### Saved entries
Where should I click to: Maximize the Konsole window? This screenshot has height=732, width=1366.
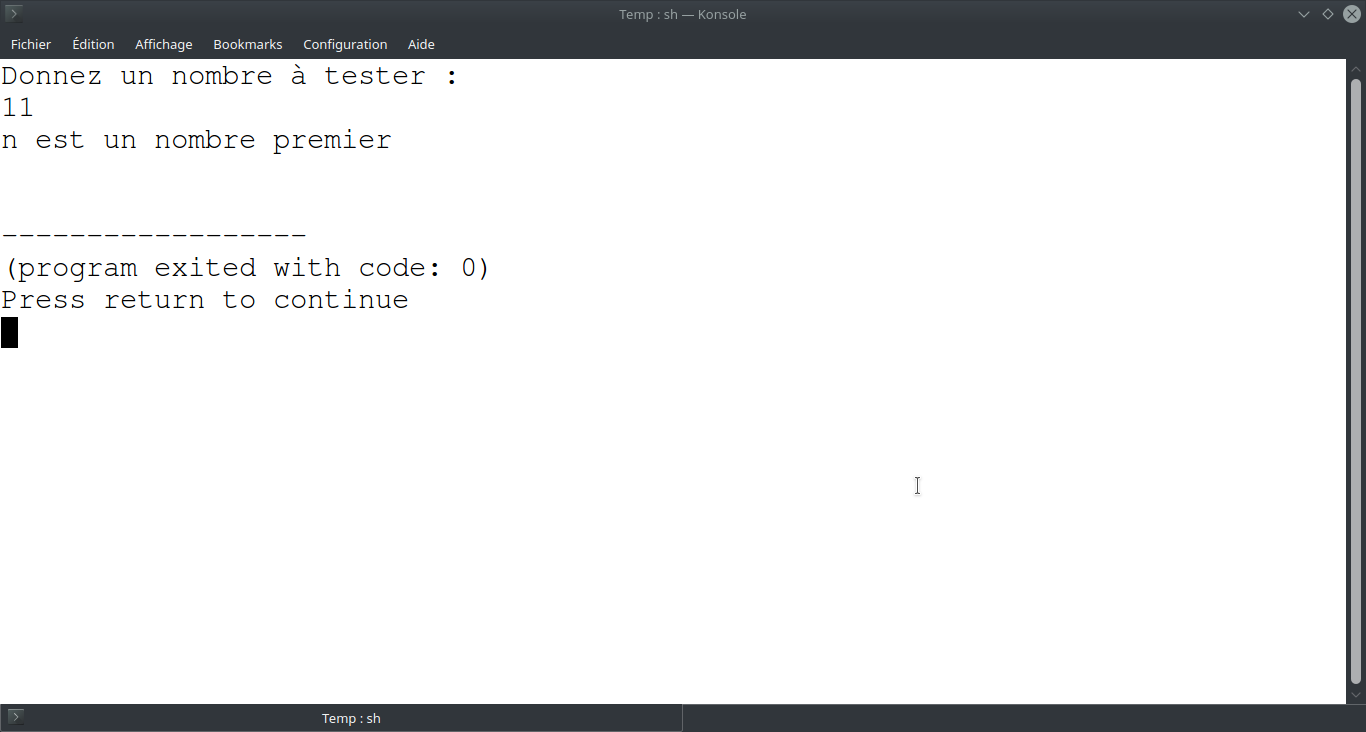pyautogui.click(x=1328, y=14)
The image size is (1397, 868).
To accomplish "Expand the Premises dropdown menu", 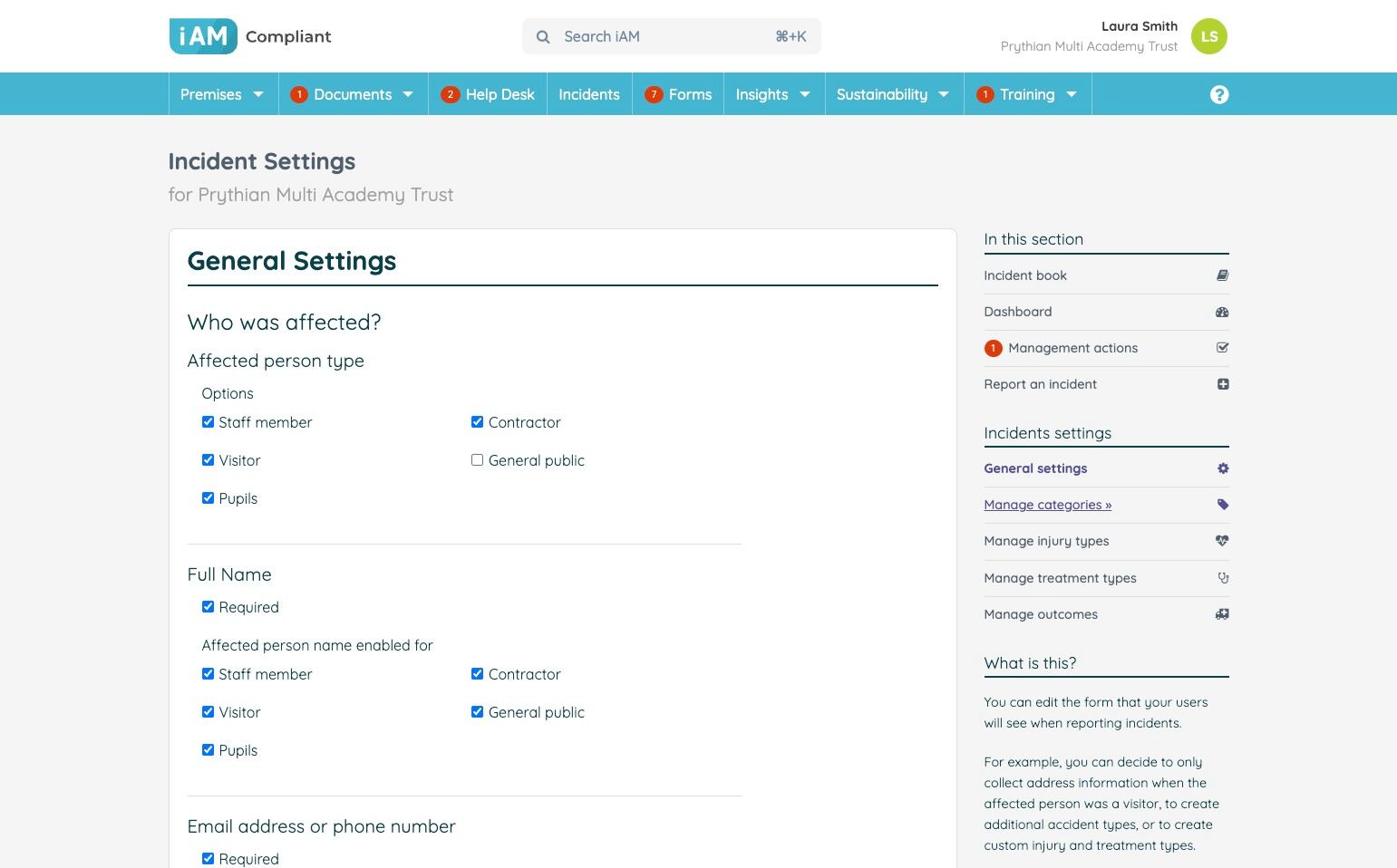I will pos(221,94).
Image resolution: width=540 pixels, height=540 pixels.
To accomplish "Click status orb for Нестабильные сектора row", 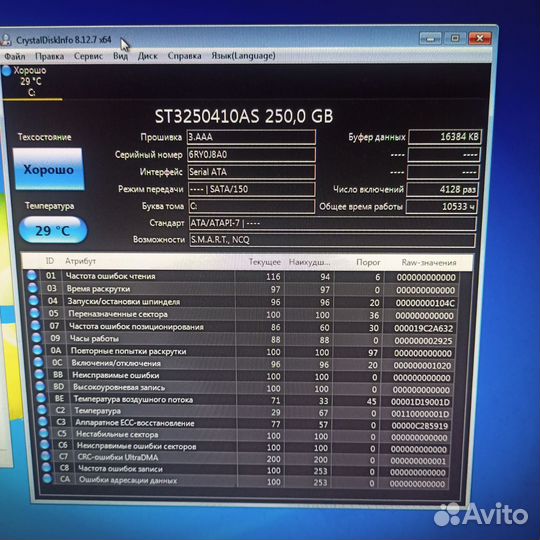I will (x=43, y=433).
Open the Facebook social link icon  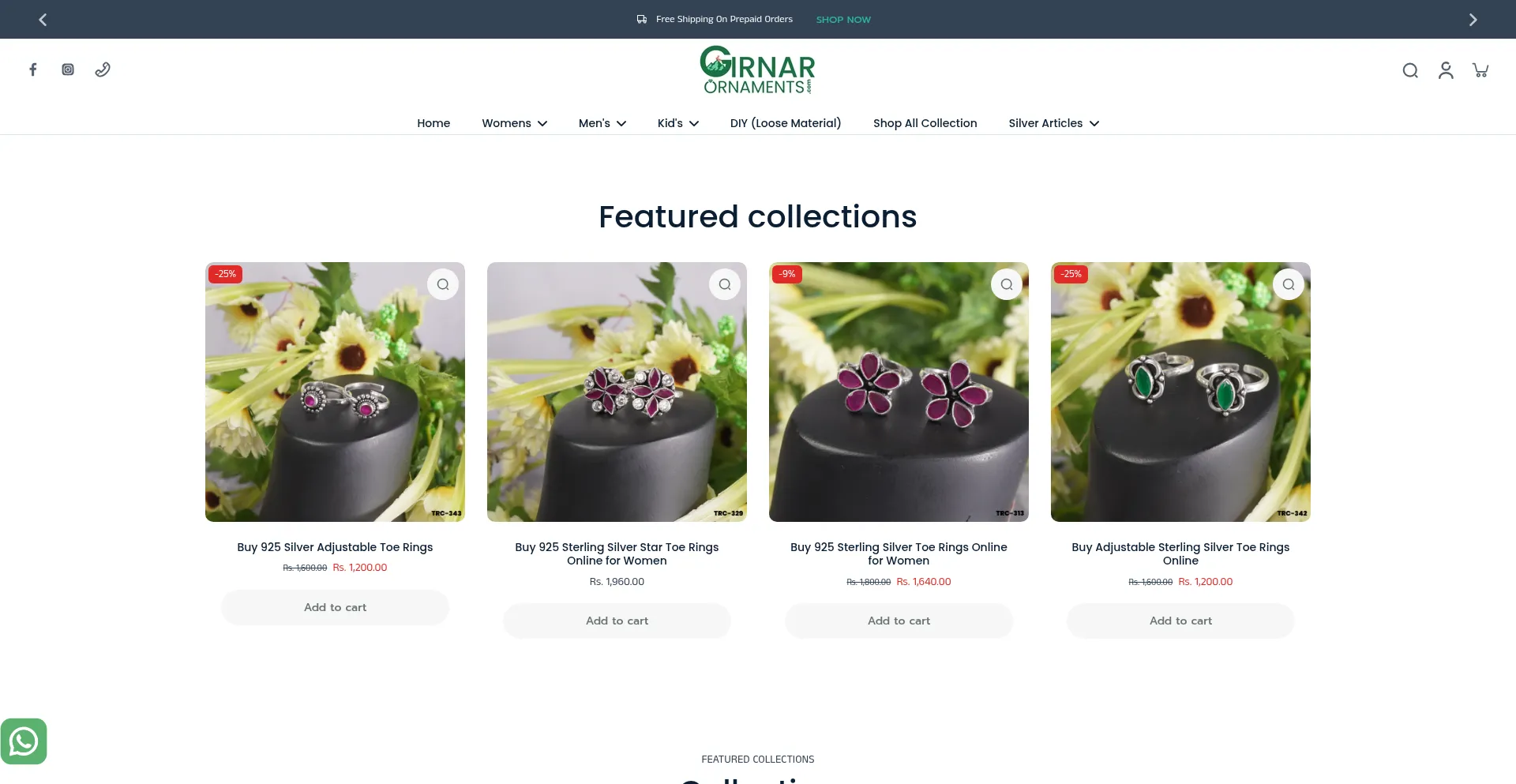(x=33, y=69)
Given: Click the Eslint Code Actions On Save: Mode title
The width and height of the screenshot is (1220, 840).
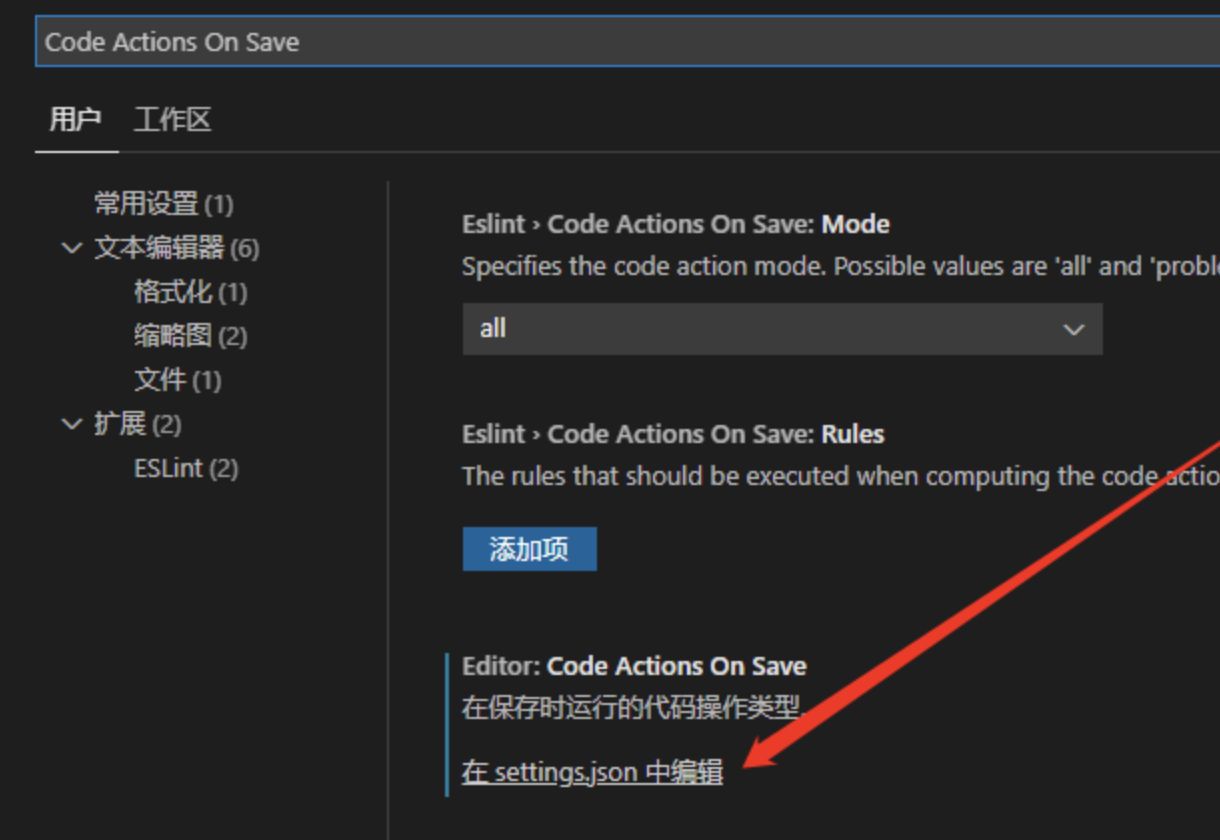Looking at the screenshot, I should coord(675,224).
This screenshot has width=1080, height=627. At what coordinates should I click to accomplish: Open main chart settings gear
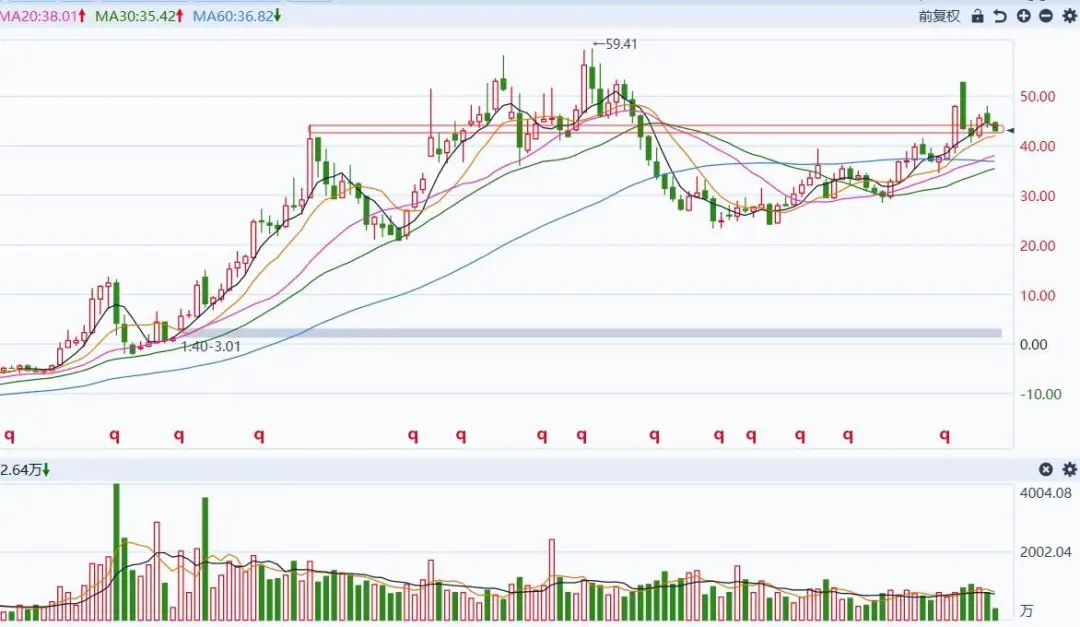coord(1069,16)
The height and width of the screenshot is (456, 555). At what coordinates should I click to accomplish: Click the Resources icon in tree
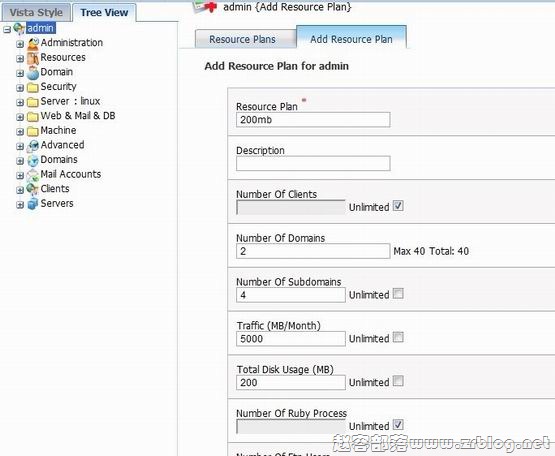[x=33, y=58]
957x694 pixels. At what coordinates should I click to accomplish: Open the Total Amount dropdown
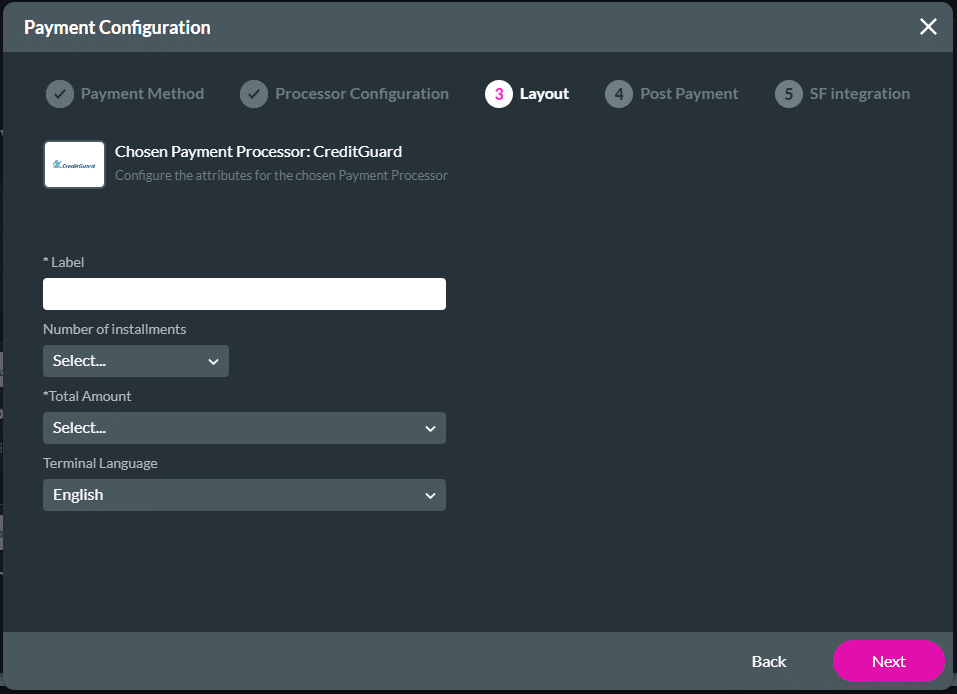pyautogui.click(x=244, y=428)
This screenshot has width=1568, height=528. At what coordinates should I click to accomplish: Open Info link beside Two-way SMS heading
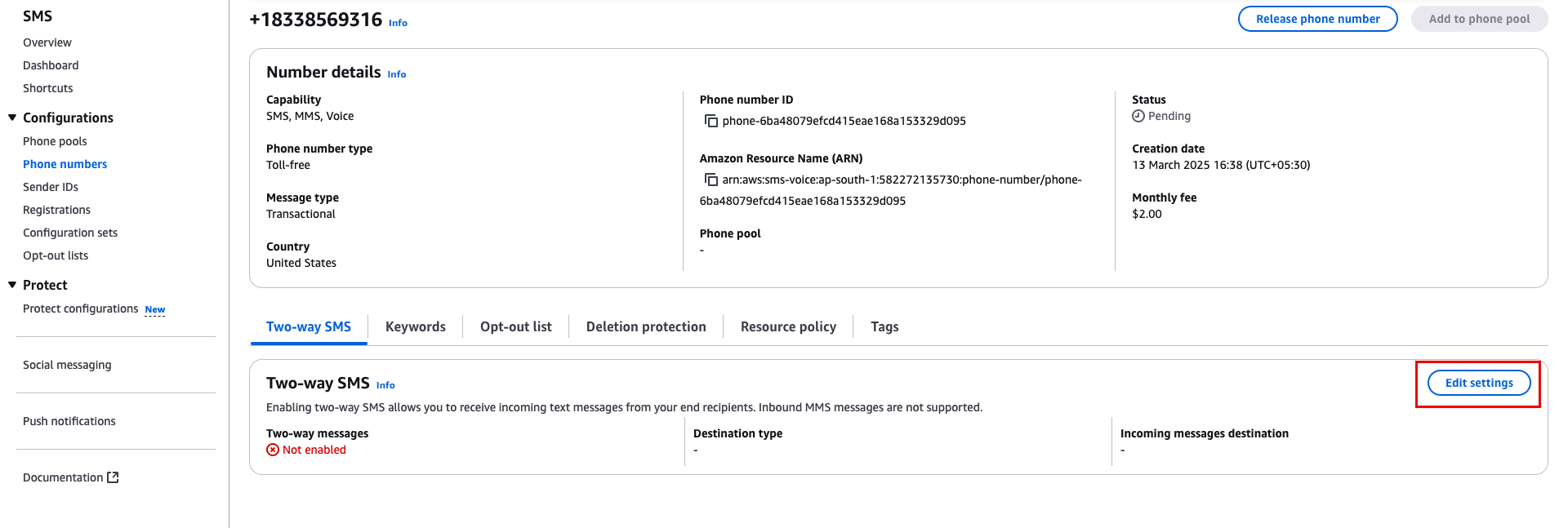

### Work required
Output exactly and only the lines from the line containing "Given: Click the" to the end of the entries, both included, and omit every picture.

### Response box
Given: Click the Eslint Code Actions On Save: Mode title
The width and height of the screenshot is (1220, 840).
Looking at the screenshot, I should coord(675,224).
This screenshot has width=1080, height=627. At what coordinates should I click to accomplish: Open main chart settings gear
coord(1069,16)
The height and width of the screenshot is (456, 555). At what coordinates should I click to accomplish: Click the Resources icon in tree
[x=33, y=58]
957x694 pixels. At what coordinates should I click to accomplish: Open the Total Amount dropdown
pyautogui.click(x=244, y=428)
This screenshot has width=1568, height=528. At what coordinates should I click to accomplish: Open Info link beside Two-way SMS heading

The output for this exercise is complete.